Por que estamos abandonando os fornos em favor do cura por radiação infravermelha?
Quando se trabalha com biossensores, o processo de cura é algo delicado. É preciso estabilizar perfeitamente as camadas químicas presentes no material, mas qualquer erro no controle da temperatura pode contaminar todo o substrato.
Por muito tempo, o método utilizado foi o forno convencional. Mas, para ser honesto, aquecer um ambiente inteiro é uma perda de tempo e energia. Além disso, para manter a temperatura estável, as pessoas passaram a usar catalisadores químicos e fluxos à base de chumbo. Isso torna o processo muito mais complicado.
É por isso que optamos por lâmpadas de radiação infravermelha de onda curta. Dessa forma, evitamos completamente o uso de ar como meio de aquecimento.
Aquecendo apenas a peça, não todo o ambiente
Pense nisso da seguinte maneira: em vez de ficar em uma sauna esperando esquentar, você está sob a luz do sol. As lâmpadas de IR enviam radiação eletromagnética diretamente para o material do biossensor. É um processo rápido e eficaz. Como a energia vai exatamente para onde é necessário, o tempo de aquecimento é praticamente instantâneo.
O melhor de tudo? Não precisamos mais usar aqueles estabilizadores à base de chumbo. Eles não são mais necessários, já que o aquecimento é uniforme e preciso.
Reduzindo os custos
O setor de semicondutores enfrenta grande pressão para eliminar o uso de chumbo e reduzir as emissões poluentes. A utilização de radiação infravermelha torna isso muito mais fácil.

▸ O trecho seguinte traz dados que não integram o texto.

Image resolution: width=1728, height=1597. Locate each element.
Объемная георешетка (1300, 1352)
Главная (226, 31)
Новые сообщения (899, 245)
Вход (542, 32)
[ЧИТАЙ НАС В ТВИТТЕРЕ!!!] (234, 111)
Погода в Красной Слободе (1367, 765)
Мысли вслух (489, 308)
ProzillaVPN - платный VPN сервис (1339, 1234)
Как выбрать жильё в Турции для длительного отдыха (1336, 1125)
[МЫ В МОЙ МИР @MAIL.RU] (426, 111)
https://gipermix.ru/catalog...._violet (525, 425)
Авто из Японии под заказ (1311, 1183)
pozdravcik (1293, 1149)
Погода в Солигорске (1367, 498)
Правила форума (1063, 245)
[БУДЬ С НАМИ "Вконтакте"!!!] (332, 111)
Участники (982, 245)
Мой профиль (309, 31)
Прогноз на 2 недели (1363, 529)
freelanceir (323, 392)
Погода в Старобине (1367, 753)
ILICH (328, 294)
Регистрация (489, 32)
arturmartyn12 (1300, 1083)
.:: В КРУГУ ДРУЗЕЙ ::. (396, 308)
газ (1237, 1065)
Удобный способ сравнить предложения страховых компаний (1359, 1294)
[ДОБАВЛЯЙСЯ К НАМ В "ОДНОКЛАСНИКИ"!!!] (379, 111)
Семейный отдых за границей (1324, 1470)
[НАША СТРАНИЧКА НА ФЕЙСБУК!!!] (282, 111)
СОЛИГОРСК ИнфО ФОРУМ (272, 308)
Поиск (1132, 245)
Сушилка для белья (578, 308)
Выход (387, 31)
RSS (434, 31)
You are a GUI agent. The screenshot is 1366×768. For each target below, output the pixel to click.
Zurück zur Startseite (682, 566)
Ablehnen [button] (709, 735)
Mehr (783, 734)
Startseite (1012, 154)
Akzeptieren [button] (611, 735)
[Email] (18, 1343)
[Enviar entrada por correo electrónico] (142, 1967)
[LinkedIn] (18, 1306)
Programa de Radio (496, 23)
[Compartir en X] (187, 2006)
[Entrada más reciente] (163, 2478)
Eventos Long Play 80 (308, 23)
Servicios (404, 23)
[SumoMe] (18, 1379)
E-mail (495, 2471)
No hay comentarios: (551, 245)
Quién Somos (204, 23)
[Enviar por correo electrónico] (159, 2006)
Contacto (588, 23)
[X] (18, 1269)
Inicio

Como utilizamos apenas eletricidade para gerar fótons, não há gases de combustão ou substâncias tóxicas emitidas pelos elementos de aquecimento. Sem ligas à base de chumbo, sem problemas relacionados à toxicidade.
Além disso, sua conta de energia vai agradecer. Com fornos convencionais, você paga para manter um ambiente inteiro aquecido. Com lâmpadas de IR, elas só funcionam quando a peça está realmente sob seu feixe de luz. Isso também evita que a sala limpa se torne um forno, o que significa que o sistema de climatização não precisa trabalhar excessivamente.
A desvantagem (pois sempre há alguma…)
Não é tudo perfeito. A radiação infravermelha de alta intensidade é poderosa, o que significa que há pouco espaço para erros. Se a velocidade da correia transportadora diminuir ou a tensão elétrica aumentar temporariamente, as camadas orgânicas do biossensor podem ser danificadas. Isso acontece rapidamente. É preciso ter muito cuidado com os sensores e controladores PID para evitar o superaquecimento.
Mas, uma vez que os ajustes estejam corretos, esse é o método mais eficiente para realizar o processo de cura. Reduzimos o uso de produtos químicos e energia, obtendo assim um produto de qualidade superior.